Work instructions: After locating the line with "750x1334 pixels." in the data that follows, return it and every later line exactly, up to and including the line with "Given: Click the".

Records shown:
....
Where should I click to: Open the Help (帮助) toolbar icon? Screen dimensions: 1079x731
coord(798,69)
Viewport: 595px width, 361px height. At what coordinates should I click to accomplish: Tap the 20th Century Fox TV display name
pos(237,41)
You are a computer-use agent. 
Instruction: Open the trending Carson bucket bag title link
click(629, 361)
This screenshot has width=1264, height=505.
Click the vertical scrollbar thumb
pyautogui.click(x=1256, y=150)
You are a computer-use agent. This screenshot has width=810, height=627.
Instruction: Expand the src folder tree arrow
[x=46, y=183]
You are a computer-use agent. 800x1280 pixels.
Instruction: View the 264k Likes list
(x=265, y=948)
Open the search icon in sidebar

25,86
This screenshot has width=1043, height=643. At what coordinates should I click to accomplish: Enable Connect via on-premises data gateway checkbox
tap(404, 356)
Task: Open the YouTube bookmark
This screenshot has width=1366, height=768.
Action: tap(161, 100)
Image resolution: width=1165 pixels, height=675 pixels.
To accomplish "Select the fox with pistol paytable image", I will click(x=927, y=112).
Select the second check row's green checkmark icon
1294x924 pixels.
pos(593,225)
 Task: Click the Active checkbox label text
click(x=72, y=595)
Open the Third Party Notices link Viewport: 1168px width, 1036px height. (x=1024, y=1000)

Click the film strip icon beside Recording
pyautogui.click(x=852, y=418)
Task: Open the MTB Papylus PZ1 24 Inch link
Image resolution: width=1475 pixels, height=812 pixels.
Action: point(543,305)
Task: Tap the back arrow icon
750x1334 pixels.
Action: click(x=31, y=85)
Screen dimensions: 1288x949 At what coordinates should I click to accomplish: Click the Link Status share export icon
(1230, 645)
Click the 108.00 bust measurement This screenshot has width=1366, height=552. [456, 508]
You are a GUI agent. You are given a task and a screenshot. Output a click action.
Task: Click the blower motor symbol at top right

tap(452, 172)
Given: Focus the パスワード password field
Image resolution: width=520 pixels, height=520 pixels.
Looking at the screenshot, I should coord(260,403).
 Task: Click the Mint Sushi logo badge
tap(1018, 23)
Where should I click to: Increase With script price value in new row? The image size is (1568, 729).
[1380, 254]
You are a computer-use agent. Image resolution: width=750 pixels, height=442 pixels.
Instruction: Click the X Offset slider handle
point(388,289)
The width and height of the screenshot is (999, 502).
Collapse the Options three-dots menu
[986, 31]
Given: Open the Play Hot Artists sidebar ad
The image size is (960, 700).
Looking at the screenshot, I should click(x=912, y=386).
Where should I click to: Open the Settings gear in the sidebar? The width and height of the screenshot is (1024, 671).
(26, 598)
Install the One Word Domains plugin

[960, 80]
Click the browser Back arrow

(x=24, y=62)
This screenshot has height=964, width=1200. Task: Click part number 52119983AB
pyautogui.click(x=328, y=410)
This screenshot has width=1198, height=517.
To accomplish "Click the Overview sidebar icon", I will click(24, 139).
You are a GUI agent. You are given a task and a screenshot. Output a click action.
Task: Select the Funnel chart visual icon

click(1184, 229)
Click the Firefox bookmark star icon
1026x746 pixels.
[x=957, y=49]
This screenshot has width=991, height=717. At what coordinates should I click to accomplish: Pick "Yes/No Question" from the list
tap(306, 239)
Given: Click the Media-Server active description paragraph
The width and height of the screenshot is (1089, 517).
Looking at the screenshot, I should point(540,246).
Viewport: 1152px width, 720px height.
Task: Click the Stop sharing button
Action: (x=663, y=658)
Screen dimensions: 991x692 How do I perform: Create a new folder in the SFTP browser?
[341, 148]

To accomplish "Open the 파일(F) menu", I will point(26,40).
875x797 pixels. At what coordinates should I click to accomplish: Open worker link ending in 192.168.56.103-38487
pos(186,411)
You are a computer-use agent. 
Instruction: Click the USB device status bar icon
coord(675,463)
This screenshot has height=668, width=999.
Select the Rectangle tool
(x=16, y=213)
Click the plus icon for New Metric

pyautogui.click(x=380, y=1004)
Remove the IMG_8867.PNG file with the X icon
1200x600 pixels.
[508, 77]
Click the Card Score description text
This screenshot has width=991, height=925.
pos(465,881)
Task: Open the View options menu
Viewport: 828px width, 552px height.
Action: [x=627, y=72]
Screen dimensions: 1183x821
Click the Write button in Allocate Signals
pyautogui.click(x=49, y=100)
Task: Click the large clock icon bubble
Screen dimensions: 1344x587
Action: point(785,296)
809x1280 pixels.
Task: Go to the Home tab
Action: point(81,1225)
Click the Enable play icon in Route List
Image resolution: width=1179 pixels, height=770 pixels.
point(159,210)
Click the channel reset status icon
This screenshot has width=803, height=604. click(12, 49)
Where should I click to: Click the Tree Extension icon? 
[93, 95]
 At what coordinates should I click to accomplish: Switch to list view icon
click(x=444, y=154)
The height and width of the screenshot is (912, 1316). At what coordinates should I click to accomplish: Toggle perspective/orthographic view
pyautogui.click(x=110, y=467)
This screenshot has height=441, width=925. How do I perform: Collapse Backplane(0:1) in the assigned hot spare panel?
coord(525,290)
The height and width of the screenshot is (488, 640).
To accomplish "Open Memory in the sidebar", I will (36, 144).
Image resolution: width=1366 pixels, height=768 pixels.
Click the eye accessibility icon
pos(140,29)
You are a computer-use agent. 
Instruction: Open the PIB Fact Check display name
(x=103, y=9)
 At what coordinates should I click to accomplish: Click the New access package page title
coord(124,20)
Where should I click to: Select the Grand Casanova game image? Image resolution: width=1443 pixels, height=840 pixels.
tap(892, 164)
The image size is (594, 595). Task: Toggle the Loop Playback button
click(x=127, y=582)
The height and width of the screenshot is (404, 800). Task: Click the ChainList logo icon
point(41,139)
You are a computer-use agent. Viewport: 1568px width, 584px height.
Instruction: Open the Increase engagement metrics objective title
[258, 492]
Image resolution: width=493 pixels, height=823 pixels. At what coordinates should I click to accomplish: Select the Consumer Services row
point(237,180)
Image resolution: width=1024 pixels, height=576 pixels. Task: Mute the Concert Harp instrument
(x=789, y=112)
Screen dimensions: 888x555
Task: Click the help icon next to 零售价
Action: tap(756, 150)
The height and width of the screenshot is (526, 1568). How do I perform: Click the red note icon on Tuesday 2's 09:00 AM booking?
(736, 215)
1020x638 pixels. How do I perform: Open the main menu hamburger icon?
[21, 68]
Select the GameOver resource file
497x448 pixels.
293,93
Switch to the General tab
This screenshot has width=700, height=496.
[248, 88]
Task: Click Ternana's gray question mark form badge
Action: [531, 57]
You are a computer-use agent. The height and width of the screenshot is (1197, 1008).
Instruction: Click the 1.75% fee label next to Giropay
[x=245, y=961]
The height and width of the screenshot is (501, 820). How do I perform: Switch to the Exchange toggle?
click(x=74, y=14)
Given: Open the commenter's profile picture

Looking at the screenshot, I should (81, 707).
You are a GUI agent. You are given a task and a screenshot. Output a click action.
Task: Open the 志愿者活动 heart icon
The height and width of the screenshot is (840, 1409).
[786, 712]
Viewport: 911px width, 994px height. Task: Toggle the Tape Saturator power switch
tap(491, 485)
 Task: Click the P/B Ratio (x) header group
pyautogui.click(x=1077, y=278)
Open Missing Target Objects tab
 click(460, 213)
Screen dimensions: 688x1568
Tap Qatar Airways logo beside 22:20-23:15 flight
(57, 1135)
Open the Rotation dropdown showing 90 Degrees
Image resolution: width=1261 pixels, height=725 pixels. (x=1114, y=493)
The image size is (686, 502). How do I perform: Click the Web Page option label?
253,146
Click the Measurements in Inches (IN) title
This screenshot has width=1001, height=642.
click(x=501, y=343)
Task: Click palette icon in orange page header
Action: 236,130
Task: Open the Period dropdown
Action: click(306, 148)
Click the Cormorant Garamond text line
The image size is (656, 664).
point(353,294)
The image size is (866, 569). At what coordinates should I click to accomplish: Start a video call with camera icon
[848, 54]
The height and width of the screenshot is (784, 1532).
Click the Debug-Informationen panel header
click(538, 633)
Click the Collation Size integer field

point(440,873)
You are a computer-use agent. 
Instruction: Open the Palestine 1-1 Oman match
....
Response for this exercise:
750x1334 pixels.
Action: click(x=31, y=85)
Screen dimensions: 1288x949 At what coordinates should I click to accomplish: Click the Link Status share export icon
(1230, 645)
Click the 108.00 bust measurement This screenshot has width=1366, height=552. [456, 508]
You are a GUI agent. You are given a task and a screenshot. Output a click action.
Task: Click the blower motor symbol at top right

tap(452, 172)
Given: Focus the パスワード password field
Image resolution: width=520 pixels, height=520 pixels.
Looking at the screenshot, I should coord(260,403).
 Task: Click the Mint Sushi logo badge
tap(1018, 23)
Where should I click to: Increase With script price value in new row? The image size is (1568, 729).
[1380, 254]
You are a computer-use agent. Image resolution: width=750 pixels, height=442 pixels.
Instruction: Click the X Offset slider handle
point(388,289)
The width and height of the screenshot is (999, 502).
Collapse the Options three-dots menu
[986, 31]
Given: Open the Play Hot Artists sidebar ad
The image size is (960, 700).
Looking at the screenshot, I should click(x=912, y=386).
Where should I click to: Open the Settings gear in the sidebar? The width and height of the screenshot is (1024, 671).
(26, 598)
Install the One Word Domains plugin

[960, 80]
Click the browser Back arrow

(x=24, y=62)
This screenshot has height=964, width=1200. Task: Click part number 52119983AB
pyautogui.click(x=328, y=410)
This screenshot has width=1198, height=517.
To accomplish "Click the Overview sidebar icon", I will click(24, 139).
You are a GUI agent. You are given a task and a screenshot. Output a click action.
Task: Select the Funnel chart visual icon

click(1184, 229)
Click the Firefox bookmark star icon
1026x746 pixels.
[x=957, y=49]
This screenshot has width=991, height=717. At what coordinates should I click to accomplish: Pick "Yes/No Question" from the list
tap(306, 239)
Given: Click the Media-Server active description paragraph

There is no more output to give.